La majorité des victimes de l’amiante sont contaminées lors de leur travail et, les métiers à risque étant majoritairement masculins, une forte majorité de victimes sont des hommes ; cependant on constate aussi un grand nombre de victimes contaminées par une exposition domestique ou environnementale. L’indemnisation des victimes donne lieu aussi à des situations très contrastées. La France peut être donnée en exemple avec la création du FIVA, l’indemnisation aux Etats-Unis est essentiellement le résultat de multiples procédures judiciaires. Dans de trop nombreux pays les cancers dus à l’amiante sont ignorés par les autorités.

2. Contenu et objectifs du colloque

Le choix des intervenants a permi de faire un point sur les connaissances scientifiques concernant l’amiante et de faire un état des lieux de la situation dans différents pays concernant l’utilisation de l’amiante, la prévention des maladies, l’indemnisation des victimes et les actions entreprises et à entreprendre. L’organisation de cette manifestation répond à un double objectif : accroître la diffusion des connaissances scientifiques et développer un mouvement international de santé publique. Cette « journée » internationale s’insère à la suite de plusieurs réunions internationales dont la dernière a été tenue en Italie à Casale Monferrato en Avril 2011 et quelques grands axes ont déjà été dégagés :

-l’appel à une interdiction mondiale de l’amiante ;
-l’urgence d’arrêter le double standard entre les pays industrialisés et les pays en voie de développement – les premiers exportant l’épidémie de cancers de l’amiante vers les seconds ;
-la nécessité d’une meilleure prise en compte des risques dus à l’amiante en place, notamment dans les métiers du bâtiment et de la maintenance ;
-le souhait de développer une priorité pour la recherche scientifique et médicale sur les maladies causées par l’amiante ;
-le souhait de voir se généraliser les principes d’une indemnisation « rapide et équitable » des victimes, tirant les leçons de l’exemple du fonds d’indemnisation français ;

3. Les points pricipaux de l'intervention de Christian Hutin.

Il s'est tout d'abord félicité de la qualité des débats. Les travaux présentés étant remarquables. Il a une nouvelle fois insisté sur le drame, la tragédie de l'amiante et que dans ce combat pour la justice, le travail des associations était essentiel et fondamental. La reconnaissance des victimes était désormais une obligation morale. A ce titre l'action des "veuves de l'amiante" est exemplaire.
Dans un second temps Il s'est attardé sur les questions judiciares et politiques. Nous regardons avec admiration le travail de la justice italienne qui n'a pas hésité à condamner lourdement dans le procès "Eternit", les responsables de l'entreprise. Nous manquons cruellement en France d'une loi cadre qui nous permettrait d'aller au procès pénal, car les vrais responsables doivent payer.

En ce qui le concerne, il tient à être une "sentinelle éclairée" et c'est notamment dans cet état d'esprit qu'il avait entrainé 412 parlementaires l'été dernier à voter une motion pour soutenir les victimes de l'amiante qui se voyaient condamnées par la Cour d'appel de Douai à rembourser des indemnités perçues.

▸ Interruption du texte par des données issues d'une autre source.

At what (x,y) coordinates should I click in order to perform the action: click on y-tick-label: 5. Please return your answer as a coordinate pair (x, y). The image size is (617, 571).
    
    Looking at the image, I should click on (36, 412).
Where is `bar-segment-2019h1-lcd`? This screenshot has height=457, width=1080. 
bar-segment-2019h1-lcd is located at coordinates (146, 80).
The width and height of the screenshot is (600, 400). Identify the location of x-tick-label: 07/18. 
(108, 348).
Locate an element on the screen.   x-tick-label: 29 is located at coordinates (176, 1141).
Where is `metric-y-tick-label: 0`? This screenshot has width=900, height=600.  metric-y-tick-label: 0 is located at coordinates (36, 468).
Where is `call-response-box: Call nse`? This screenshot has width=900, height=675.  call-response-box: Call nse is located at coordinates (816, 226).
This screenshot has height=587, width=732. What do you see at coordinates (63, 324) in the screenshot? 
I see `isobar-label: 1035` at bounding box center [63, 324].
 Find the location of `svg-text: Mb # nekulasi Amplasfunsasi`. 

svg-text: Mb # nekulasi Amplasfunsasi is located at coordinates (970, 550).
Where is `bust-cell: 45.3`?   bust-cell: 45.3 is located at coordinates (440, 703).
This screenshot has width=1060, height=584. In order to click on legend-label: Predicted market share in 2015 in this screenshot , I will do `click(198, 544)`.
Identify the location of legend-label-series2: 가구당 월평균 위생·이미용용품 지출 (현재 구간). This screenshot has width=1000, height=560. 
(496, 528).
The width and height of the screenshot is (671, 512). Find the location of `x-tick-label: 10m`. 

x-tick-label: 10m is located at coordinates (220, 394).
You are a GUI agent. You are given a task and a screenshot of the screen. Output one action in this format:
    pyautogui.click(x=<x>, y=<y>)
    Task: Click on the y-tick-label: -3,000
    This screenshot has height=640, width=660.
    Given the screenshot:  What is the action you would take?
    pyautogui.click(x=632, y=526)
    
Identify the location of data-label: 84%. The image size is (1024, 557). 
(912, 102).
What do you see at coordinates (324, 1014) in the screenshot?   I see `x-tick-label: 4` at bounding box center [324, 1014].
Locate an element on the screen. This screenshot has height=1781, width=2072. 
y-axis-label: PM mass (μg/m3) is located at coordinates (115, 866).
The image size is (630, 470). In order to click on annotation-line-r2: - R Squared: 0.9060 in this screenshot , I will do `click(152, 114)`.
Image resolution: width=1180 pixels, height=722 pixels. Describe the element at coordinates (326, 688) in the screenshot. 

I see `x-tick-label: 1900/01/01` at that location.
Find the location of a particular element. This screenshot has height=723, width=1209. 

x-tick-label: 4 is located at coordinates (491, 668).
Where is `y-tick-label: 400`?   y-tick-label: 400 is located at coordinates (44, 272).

Enfin il a terminé son intervention en direction des scientifiques et des chercheurs qui font un travail remarquable avec peu de moyen ce qui est une injustice supplémentaire. Il faut aider la recherche, c'est un impératif. C'est à dire qu'il faut débloquer des fonds. Je pense en particulier aux travaux du professeur Scherpereel si prometteur alors qu'il ne manque "que" 30 000 euros pour enclencher un nouveau cycle de recherche sur des techniques très prometteuses. Faut-il également rappeler que l'université de Lille est l'une des plus performantes sur la recherche du cancer de l'amiante? Il s'est engagé à tout mettre en oeuvre pour trouver cet argent.